And then during the ensuing days as he cleanses the temple and then teaches in the temple, he doesn’t overthrow the Romans, he doesn’t call for popular revolt. Instead, when the Pharisees try to trap him by bringing him a coin – a dinarius – and says (actually Jesus asks them to produce the coin), “Whose inscription is this? Is it lawful to pay taxes to Caesar or not?” What does Jesus say? Render to Caesar the things that are Caesar’s, and to God the things that are God’s. He doesn’t call for popular uprising. He doesn’t tell people to stop paying taxes to Caesar. On the contrary, Jesus tells them to render to Caesar the things that belong to him.

So Jesus may well have disappointed many people’s Messianic expectations by his actions during that week. It is not impossible that the chief priests couldn’t have turned segments of the crowd against Jesus in such a way that their voices would prevail in that plaza where Pilate brought him out, and that their voices would cry for his crucifixion and the release of Barabbas. I think it is historically presumptuous to say, without any evidence to the contrary, that that could not have happened or that it didn’t happen.

What about Pilate’s supposed weakness?

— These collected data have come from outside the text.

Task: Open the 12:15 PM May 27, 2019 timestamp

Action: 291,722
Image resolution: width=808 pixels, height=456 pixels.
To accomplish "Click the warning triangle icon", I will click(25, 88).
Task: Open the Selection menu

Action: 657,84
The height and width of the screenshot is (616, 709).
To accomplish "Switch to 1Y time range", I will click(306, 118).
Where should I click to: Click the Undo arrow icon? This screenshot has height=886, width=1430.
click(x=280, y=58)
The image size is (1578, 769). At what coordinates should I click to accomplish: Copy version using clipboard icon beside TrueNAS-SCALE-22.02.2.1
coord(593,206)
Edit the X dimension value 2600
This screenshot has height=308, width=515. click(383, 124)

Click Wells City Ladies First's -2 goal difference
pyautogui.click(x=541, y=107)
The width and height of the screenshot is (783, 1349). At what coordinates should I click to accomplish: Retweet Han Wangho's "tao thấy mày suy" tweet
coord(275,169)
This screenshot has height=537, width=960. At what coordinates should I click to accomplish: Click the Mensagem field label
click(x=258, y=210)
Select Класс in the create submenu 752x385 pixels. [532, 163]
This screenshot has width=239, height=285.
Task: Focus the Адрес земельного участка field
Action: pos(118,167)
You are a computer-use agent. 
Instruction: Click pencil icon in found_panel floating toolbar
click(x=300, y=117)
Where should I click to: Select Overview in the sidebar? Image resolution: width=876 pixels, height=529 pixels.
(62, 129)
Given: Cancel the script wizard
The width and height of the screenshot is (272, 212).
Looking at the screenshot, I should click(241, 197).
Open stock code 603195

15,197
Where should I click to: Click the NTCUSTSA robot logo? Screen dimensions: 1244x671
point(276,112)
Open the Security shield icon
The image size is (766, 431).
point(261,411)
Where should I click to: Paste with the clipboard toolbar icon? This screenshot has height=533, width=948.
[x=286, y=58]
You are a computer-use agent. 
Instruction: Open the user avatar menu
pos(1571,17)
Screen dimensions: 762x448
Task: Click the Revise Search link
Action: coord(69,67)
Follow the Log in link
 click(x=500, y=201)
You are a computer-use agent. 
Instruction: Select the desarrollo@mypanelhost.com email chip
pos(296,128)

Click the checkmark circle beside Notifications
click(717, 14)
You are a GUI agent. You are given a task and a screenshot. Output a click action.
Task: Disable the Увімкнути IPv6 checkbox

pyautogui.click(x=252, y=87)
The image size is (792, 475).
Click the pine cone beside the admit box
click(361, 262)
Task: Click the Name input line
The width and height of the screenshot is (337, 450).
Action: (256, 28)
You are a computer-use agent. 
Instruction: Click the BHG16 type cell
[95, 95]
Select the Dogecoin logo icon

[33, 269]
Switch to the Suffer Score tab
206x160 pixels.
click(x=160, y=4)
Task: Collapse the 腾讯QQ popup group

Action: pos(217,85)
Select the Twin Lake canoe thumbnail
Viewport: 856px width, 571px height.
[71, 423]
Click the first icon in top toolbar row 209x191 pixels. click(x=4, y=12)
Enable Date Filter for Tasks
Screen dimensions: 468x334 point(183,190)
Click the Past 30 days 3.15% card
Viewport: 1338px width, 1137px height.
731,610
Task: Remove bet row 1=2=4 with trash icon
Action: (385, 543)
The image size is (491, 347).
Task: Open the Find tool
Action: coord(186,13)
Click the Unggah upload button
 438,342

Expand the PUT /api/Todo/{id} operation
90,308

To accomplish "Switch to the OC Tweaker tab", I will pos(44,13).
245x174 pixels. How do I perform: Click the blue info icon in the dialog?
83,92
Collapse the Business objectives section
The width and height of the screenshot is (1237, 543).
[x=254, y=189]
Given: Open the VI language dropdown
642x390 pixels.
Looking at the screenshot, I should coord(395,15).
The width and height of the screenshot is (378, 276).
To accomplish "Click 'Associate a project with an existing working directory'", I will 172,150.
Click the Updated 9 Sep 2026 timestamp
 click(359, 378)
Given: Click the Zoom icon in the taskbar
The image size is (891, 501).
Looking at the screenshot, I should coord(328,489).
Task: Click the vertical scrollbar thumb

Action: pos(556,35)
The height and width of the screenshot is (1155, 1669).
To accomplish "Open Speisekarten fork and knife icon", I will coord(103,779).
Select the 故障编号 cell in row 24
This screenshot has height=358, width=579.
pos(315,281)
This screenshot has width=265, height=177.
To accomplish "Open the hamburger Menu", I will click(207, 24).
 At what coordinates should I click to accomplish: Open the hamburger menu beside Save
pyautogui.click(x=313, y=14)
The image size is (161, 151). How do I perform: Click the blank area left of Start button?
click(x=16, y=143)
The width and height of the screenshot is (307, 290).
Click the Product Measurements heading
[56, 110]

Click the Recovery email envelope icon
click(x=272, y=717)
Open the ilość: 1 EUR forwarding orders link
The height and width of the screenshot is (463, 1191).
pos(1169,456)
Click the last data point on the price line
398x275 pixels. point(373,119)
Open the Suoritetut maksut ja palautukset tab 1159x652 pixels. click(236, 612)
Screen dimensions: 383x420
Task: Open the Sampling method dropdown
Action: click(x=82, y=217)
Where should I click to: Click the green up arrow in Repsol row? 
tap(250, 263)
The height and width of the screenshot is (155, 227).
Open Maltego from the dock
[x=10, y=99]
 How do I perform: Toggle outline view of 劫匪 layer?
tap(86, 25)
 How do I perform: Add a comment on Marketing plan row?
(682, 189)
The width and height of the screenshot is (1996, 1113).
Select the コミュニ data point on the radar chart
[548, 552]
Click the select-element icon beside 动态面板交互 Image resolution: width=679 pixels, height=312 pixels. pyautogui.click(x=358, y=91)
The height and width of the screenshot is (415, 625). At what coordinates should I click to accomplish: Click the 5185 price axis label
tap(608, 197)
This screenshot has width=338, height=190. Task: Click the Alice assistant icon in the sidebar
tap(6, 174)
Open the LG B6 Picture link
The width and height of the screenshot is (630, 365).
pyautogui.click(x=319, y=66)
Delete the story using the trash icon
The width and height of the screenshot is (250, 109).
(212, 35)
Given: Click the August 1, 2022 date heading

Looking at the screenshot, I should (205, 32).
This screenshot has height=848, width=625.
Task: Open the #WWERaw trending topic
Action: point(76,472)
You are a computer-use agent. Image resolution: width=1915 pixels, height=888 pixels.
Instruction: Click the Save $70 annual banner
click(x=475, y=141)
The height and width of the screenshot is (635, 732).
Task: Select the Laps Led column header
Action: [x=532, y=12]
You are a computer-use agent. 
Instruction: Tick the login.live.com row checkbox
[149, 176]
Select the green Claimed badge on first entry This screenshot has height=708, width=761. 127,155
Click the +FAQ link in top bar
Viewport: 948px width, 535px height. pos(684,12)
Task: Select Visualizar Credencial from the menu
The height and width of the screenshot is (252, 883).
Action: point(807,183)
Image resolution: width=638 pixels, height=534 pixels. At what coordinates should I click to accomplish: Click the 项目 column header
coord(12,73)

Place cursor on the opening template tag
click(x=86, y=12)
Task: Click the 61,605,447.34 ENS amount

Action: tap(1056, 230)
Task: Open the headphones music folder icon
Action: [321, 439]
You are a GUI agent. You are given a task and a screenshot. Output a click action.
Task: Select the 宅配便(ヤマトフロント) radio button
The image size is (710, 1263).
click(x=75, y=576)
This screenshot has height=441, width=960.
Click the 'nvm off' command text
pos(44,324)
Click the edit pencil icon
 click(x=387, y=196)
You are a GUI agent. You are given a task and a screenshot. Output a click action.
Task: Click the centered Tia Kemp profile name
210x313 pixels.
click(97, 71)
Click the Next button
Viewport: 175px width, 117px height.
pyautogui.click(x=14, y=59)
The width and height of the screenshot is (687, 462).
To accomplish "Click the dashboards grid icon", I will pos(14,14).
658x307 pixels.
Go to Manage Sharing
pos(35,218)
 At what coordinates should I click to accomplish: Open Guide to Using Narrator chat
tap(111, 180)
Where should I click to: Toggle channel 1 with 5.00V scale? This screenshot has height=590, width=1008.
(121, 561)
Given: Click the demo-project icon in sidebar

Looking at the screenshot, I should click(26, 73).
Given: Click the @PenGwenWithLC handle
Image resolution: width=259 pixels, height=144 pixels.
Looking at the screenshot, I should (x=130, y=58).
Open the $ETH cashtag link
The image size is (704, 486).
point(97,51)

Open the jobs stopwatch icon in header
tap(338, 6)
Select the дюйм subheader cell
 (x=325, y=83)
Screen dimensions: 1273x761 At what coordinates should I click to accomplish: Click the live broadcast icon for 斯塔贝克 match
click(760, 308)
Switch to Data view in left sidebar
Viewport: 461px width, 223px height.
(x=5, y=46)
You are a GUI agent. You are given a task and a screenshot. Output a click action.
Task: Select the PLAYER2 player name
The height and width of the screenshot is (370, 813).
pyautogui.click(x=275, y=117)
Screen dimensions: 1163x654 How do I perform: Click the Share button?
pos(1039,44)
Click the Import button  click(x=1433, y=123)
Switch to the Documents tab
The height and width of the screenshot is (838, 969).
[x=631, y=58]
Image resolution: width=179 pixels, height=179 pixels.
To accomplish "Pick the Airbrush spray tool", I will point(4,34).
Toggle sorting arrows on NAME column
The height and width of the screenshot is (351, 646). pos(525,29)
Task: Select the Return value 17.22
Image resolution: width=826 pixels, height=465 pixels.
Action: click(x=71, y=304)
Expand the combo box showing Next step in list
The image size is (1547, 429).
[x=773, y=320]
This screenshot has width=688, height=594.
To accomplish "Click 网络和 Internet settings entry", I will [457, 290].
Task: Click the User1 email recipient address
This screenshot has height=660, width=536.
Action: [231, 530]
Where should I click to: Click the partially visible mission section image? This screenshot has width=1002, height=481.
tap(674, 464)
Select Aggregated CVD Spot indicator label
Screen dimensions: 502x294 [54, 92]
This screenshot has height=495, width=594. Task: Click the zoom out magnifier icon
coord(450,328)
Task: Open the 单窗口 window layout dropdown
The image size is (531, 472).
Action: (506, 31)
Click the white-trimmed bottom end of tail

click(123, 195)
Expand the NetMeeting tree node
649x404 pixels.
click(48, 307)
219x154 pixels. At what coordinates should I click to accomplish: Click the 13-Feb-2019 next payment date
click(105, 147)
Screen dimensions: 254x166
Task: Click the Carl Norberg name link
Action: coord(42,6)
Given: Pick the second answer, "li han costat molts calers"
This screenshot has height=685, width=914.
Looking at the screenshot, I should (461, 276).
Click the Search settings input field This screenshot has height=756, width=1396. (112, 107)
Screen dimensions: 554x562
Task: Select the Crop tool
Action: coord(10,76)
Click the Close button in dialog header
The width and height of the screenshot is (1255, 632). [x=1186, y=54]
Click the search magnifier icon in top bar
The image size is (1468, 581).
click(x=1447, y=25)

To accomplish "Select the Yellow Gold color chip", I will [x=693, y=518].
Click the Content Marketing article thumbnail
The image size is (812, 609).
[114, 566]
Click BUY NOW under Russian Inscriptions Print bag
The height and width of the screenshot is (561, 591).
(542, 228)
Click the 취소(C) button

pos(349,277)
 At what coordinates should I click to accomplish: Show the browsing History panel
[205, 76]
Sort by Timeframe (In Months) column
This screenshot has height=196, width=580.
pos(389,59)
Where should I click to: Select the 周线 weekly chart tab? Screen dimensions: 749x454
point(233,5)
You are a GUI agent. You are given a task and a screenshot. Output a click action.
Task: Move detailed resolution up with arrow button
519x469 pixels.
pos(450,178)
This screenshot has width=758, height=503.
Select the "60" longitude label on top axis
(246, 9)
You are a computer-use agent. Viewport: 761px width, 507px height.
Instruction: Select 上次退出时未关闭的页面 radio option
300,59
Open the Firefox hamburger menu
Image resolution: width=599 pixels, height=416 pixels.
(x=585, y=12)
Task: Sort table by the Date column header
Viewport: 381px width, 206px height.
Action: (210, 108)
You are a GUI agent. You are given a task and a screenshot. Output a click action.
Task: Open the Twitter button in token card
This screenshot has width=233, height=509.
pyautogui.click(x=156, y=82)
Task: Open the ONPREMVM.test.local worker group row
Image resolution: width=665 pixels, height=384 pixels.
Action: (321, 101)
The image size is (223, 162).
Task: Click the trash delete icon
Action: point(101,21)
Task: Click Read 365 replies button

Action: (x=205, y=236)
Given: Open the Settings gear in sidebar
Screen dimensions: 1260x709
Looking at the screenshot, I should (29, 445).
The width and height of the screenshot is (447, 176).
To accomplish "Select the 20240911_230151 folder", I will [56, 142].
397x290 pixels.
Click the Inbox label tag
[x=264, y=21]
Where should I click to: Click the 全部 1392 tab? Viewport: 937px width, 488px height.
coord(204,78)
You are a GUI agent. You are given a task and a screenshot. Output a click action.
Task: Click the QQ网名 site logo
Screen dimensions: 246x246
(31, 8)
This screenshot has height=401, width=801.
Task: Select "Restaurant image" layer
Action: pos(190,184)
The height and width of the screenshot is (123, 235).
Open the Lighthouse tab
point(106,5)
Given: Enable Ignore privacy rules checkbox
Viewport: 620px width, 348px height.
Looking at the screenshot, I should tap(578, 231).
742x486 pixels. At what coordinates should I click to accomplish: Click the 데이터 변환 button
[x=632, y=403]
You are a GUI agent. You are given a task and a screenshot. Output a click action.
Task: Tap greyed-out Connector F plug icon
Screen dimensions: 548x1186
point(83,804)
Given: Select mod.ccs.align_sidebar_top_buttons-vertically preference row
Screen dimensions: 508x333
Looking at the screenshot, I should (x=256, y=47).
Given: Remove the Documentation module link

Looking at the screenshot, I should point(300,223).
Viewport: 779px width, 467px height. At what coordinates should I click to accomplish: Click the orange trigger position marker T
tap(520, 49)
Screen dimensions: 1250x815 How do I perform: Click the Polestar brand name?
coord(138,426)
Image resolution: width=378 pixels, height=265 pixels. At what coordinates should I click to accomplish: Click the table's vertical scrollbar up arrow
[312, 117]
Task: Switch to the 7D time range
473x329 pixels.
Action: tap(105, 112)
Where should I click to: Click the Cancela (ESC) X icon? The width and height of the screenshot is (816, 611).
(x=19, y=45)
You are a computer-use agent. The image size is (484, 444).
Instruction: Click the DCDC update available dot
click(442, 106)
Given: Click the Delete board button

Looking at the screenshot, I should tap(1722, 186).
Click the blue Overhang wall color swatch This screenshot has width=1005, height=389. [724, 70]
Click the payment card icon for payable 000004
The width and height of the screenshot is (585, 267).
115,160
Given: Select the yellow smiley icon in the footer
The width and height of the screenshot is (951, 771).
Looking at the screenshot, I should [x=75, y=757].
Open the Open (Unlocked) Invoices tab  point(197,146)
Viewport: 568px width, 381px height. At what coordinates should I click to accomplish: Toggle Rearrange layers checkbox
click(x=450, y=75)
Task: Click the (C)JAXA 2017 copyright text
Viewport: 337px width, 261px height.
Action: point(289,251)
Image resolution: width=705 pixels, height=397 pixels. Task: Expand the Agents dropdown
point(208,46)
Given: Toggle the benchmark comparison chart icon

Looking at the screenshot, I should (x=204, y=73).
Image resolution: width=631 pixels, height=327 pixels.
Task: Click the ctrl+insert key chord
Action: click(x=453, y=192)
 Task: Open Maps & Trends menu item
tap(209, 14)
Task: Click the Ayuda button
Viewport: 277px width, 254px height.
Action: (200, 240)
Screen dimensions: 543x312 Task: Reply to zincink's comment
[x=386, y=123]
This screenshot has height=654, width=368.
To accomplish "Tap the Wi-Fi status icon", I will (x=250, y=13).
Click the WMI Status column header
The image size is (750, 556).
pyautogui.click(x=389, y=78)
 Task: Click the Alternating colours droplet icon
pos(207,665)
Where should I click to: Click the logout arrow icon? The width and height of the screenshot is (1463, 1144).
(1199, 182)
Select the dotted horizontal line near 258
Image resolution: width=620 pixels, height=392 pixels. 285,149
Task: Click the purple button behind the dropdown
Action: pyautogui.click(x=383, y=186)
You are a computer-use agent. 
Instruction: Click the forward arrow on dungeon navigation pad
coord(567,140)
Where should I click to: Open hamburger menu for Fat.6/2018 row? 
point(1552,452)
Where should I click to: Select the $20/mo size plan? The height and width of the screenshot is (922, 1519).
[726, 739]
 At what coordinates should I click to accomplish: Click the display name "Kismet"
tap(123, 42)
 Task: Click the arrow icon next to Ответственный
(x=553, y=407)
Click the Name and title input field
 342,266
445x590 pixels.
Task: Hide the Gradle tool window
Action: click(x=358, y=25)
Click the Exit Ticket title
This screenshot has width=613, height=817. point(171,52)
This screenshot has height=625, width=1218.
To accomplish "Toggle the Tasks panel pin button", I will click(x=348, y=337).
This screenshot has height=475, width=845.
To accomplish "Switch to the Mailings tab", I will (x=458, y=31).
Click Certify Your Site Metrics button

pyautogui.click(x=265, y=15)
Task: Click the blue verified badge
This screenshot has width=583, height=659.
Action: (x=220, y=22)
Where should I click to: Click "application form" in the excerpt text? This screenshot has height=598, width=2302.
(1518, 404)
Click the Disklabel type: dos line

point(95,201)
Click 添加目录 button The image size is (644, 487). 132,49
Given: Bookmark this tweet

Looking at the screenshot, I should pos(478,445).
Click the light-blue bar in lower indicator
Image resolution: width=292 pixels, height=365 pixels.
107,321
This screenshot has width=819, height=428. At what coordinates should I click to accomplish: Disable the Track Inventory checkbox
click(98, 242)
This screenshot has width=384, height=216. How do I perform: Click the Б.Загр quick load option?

The revisionists say that we know from Josephus and Philo that Pilate was a ruthless man who was not at all reluctant to spill people’s blood. Yet, in the Gospels he is presented as a kind of weak figure that is out of character with what we know about the historical Pilate. Well, let’s suppose that the revisionists are wrong about there being this hair-trigger mood in Jerusalem. Remember I said that neither the triumphal entry nor the action in the temple provoked the Roman crackdown. Let’s suppose there wasn’t this kind of hair-trigger mood; that Jesus in fact was peacefully teaching in the temple and the crowds were hearing him gladly, and Pilate didn’t see any need to crackdown on him. Nevertheless, the Jewish leaders want to get rid of Jesus as a blasphemer. You will remember Craig Evans in the interview describing how at the trial the high priest says to Jesus, “Are you the Messiah the Son of God?” And Jesus says, “I am. And you will see the Son of Man coming on the clouds of heaven to exercise judgment.” And the high priest goes ballistic. It was wonderful that the interviewer had Craig Evans on during that scene because probably these revisionists would want to deny that Jesus made any radical personal claims of this sort. For Crossan and Borg Jesus was just a kind of social gadfly – the Jewish equivalent of a Greek Cynic philosopher. But that doesn’t accord with the evidence for what we know about Jesus and his radical personal claims. I was so glad that it was Craig Evans’ remarks on the trial that the program broadcast because what that showed was what I talked about last week, namely, it was for these blasphemous claims that Jesus got himself in trouble with the chief priests. Therefore they needed to slander him to the Roman authorities as a rebel because they couldn’t carry out capital punishment as subordinates to the Roman authorities. They had to get the Romans to kill Jesus off. So Pilate, if I am imagining this right, might well know that they delivered up this man to them without sufficient cause; that in fact he wasn’t politically dangerous, he wasn’t stirring up an uprising in Jerusalem, and therefore this man might not really be such a bad threat after all.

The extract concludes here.